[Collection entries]
###
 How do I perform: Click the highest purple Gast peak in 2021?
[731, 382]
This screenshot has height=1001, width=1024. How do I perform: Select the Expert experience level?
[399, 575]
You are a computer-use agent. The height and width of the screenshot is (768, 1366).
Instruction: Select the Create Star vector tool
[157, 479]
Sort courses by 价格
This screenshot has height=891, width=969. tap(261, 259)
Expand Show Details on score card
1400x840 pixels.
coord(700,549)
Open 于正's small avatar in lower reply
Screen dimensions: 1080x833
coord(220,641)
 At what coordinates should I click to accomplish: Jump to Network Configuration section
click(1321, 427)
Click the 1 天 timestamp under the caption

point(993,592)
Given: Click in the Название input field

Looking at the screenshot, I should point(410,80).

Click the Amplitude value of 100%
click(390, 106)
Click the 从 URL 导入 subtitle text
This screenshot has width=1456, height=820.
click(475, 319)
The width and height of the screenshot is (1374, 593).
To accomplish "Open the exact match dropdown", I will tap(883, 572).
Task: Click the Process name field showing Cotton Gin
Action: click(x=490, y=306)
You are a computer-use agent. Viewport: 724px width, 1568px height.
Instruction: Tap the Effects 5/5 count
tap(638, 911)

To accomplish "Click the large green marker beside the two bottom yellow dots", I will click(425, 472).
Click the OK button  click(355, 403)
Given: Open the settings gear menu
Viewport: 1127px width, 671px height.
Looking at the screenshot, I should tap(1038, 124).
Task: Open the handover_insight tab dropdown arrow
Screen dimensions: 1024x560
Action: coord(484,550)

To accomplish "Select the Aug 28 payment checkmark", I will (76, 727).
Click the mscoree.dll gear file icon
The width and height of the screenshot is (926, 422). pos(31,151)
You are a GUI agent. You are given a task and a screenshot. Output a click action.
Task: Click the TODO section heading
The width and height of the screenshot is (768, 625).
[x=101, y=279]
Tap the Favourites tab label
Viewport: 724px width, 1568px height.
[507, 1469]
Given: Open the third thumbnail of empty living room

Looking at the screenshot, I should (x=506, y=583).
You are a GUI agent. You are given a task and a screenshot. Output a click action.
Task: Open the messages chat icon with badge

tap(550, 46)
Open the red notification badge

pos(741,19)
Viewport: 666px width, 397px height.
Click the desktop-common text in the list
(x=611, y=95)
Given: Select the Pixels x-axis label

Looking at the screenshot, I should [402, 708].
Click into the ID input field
###
### TASK OBJECTIVE
Look above for the line that contains "Given: Open the third". That line and every line after it through the end of the data must be written out exactly, with nothing else.

### REPLY
Given: Open the third thumbnail of empty living room

Looking at the screenshot, I should (x=506, y=583).
You are a GUI agent. You are given a task and a screenshot. Output a click action.
Task: Open the messages chat icon with badge

tap(550, 46)
Open the red notification badge

pos(741,19)
Viewport: 666px width, 397px height.
Click the desktop-common text in the list
(x=611, y=95)
Given: Select the Pixels x-axis label

Looking at the screenshot, I should [402, 708].
Click into the ID input field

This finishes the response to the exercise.